Игровые онимы, которыми наделены персонажи, участвующие в сюжетном действии рассказа, реализуют сюжетную проекцию писателя, воплощающуюся в том, что сюжет оказывается обусловлен авторской интерпретацией семантики ИС. Таким образом, литературное ИС первоначально порождает отапеллятивную проекцию, однако в сюжетной коллизии рассказа интерпретация семантики игрового онима создает новый ракурс авторской интерпретации характеристики персонажа.
Ономастическая игра — одна из идиостилевых доминант ранних юмористических рассказов А.П. Чехова, создающая комическую и шире — оценочно-характерологическую модальность его произведений. Комический эффект ономастической игры в ранних рассказах А.П. Чехова обусловлен выведением личностных характеристик персонажа на основе заданной именем мотивационной доминанты. На уровне восприятия ассоциативной семантики игрового онима углубляется его иронико-дискредитирующая или утрирующая сущность.
Контрольные вопросы и задания
1. Какие произведения художественной литературы содержат элементы ономастической игры? Приведите примеры. Подумайте, для каких художественных произведений ономастическая игра является основным фабульным, сюжетообразующим или идейно-смысловым элементом?
2. Используя методику анализа литературных ИС (см. с. 50—51, с. 74—75), опишите ассоциативное значение онимов унтер Пришибеев, актриса Гитарова, князь Халахадзе, кучер Семен, генерал Бризжалов, певчий Фортунатов.
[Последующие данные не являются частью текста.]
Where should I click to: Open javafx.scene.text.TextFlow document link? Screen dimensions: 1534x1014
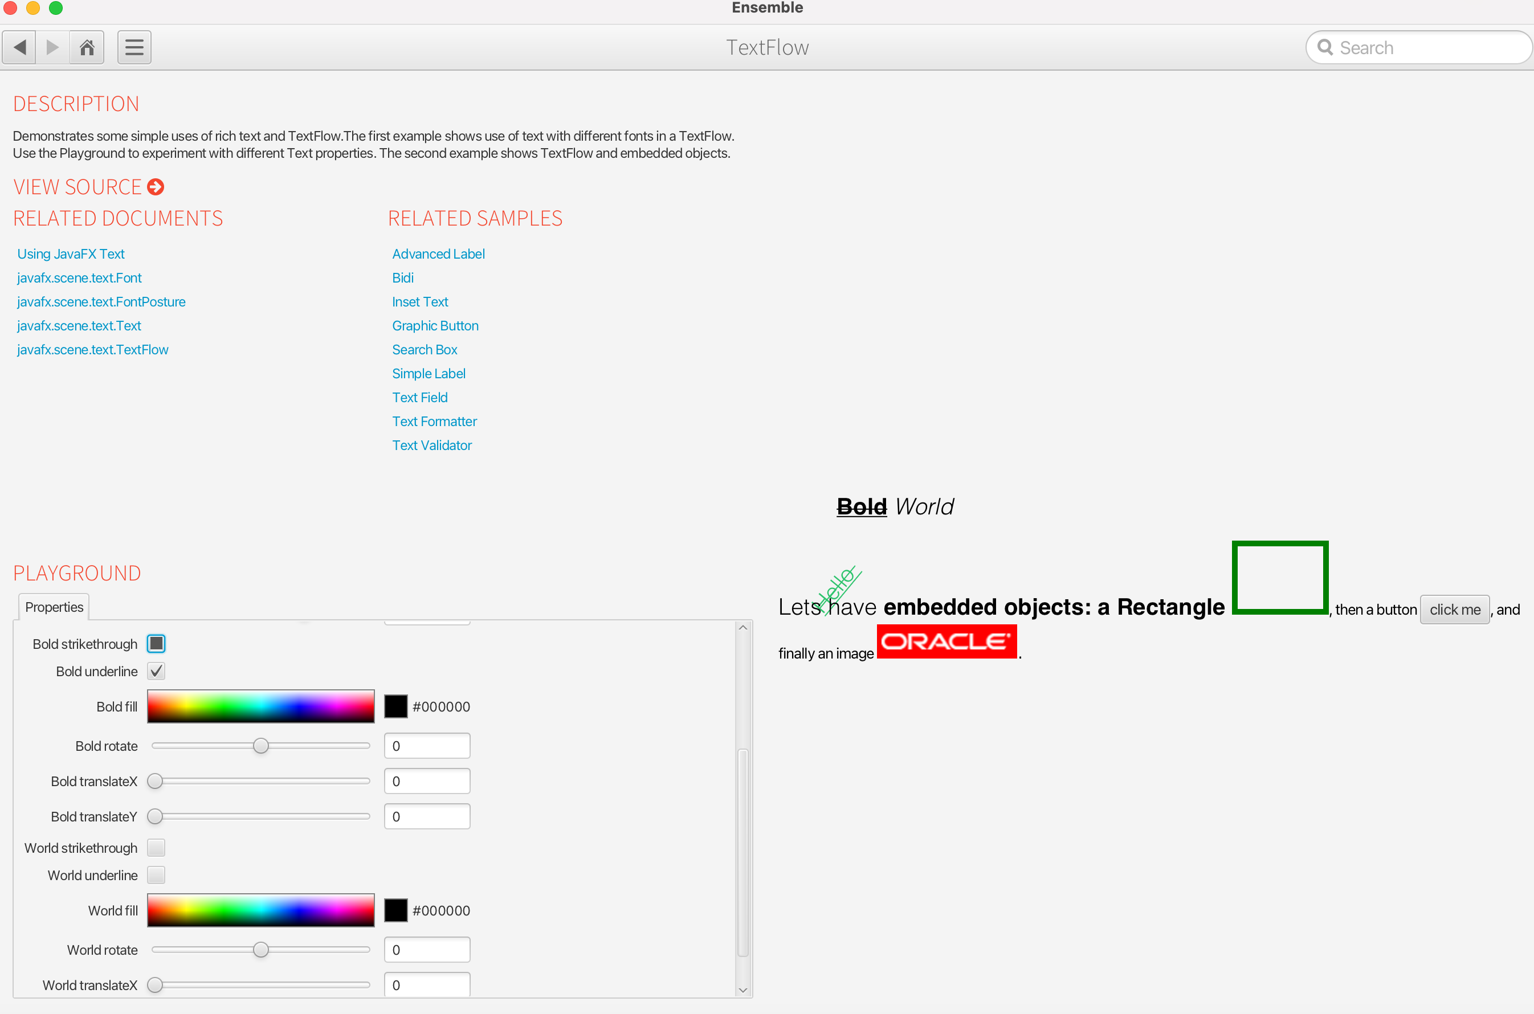(x=92, y=349)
3. Пользуясь следующим алгоритмом анализа, рассмотрите особенности ономастиконов следующих рассказов А.П. Чехова: «Злоумышленник», «Хамелеон», «Толстый и тонкий», «Лошадиная фамилия».
1. Выделить все ИС рассказа, разделив их на соответствующие разряды (антропонимы, топонимы и т. д.).
2. Проанализировать структурные особенности онимов (количество основ, морфемный состав). При необходимости выявить этимологию данного ИС.
3. Описать семантику каждого имени, обращая внимание на его внутреннюю форму, принцип мотивации, ассоциативный контекст, порождаемый именем.
4. Охарактеризовать функцию каждого имени в сюжете рассказа, исходя из фабульной роли персонажа-носителя данного имени или значимости объекта, названного данным именем, специфики содержания идейно-эстетического параметра организации художественного текста.
5. Сделать вывод о принципе организации ономастического поля данного текста, о тех ассоциативно-семантических доминантах, которые положены А.П. Чеховым в основу модели действительности, представленной в произведении.
4. Проведите целостный анализ одного рассказа А.П. Чехова по вашему выбору, обращая особое внимание на ассоциативно-коннотативную семантику онимов, представленных в нем.
Примечания
1. Исходя из традиционного деления ранних произведений А.П. Чехова на рассказы-сценки, рассказы-стилизации и рассказы-пародии, мы рассматриваем игровые онимы персонажей рассказов-стилизаций (комических реклам, объявлений и т. д.) как внесюжетные на том основании, что для таких рассказов не характерно изображение каких-либо событий или ситуаций.
2. С понятием инвективы применительно к семантике ИС мы связываем использование в качестве его мотиватора лексемы со сниженной (грубой) и даже бранной коннотацией.
3. Мы благодарны А.В. Кубасову за важное наблюдение, касающееся искусственной фамилии героини этого же рассказа, Дуни Пешеморепереходященской, образованной с помощью лексикализации словосочетания «перейти пешком море», что, вероятно, является сигналом ассоциативной отсылки к мифологическому сюжету о хождении Иисуса Христа по водам.
4. Термин «мнимая значительность героя» предложен А.В. Кубасовым в личной беседе.